= Berl Broder =

Berl Broder (1817–1868), born Berl Margulis, was a Ukrainian Jew born in Podkamen, the most famous of the Broder singers (19th century Jewish singers comparable to the troubadours or Minnesänger) and reputed the first to be both a singer and an actor. His nickname is the origin of the term Broder singer. Thirty of his songs survive; of these, 24 are in the form of dialogues, usually between craftsmen such as tailors or shoemakers; his songs are seen as a precursor to Yiddish theater.

His childhood was taken up with religious studies at home, until his father's death when he was 16. A handsome, bright young man with a good voice, he taught himself the violin. He worked briefly as a brushmaker; his co-workers became his first audience, calling him "Berl der vertlzoger" - a man who always had a rhyme or a proverb. It was after he married, at the age of 25, that his predilection towards writing and singing emerged.

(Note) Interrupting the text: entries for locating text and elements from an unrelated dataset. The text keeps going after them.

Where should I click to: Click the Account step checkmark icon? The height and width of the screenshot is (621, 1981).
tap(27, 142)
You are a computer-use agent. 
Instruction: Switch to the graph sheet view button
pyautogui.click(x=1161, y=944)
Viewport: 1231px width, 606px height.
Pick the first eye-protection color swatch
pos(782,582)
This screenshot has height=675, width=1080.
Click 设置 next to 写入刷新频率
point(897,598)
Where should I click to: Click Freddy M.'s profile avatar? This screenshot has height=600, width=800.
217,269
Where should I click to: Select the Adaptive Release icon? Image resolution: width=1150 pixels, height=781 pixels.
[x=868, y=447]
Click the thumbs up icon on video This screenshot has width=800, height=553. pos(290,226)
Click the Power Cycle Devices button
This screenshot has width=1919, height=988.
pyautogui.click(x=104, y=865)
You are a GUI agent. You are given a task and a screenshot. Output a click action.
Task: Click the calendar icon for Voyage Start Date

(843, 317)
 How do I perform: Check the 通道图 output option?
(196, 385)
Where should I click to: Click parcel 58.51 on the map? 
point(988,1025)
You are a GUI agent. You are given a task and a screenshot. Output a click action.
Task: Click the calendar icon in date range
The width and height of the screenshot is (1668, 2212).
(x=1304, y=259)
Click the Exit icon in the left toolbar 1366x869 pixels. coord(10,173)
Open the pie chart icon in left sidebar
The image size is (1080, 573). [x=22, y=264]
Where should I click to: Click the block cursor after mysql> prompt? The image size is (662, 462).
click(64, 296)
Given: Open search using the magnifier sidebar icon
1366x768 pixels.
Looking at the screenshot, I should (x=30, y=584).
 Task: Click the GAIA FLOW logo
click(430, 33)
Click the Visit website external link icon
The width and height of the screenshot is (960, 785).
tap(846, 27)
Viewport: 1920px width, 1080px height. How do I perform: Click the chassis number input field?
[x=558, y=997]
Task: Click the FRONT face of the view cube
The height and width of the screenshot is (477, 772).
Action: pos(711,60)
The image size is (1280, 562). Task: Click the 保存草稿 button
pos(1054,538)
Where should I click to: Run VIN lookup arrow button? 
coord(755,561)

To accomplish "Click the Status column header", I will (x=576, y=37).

From some time in his late teens or early twenties, he headed on the road as an itinerant performer, along with two other singers, one of whom was also a tailor who made costumes for the troupe. It is believed that many of his songs were improvised on the spot; only thirty survive in written form. In 1857, when economic crisis hit Brody, he created the Broder-singer troupe and left for Russia. His first book of poetry was published in 1860 in Pressburg, the second in Lemberg, and the third (1882) in Warsaw. He composed a tremendous number of songs and couplets which were never published, and would challenge his partners and competitors to rhyming duels, himself generally emerging the victor.

After leaving Brody, he never settled in any one place; he was also known as a heavy drinker. He lived his last years in poverty. Zalmen Zylbercweig cites conflicting accounts of his last years: his son claimed he died in 1868 in Carlsbad, while a contemporary claimed he died in 1888 in Pliyeshtsh (Ploieşti, Romania), a small town near Bucharest.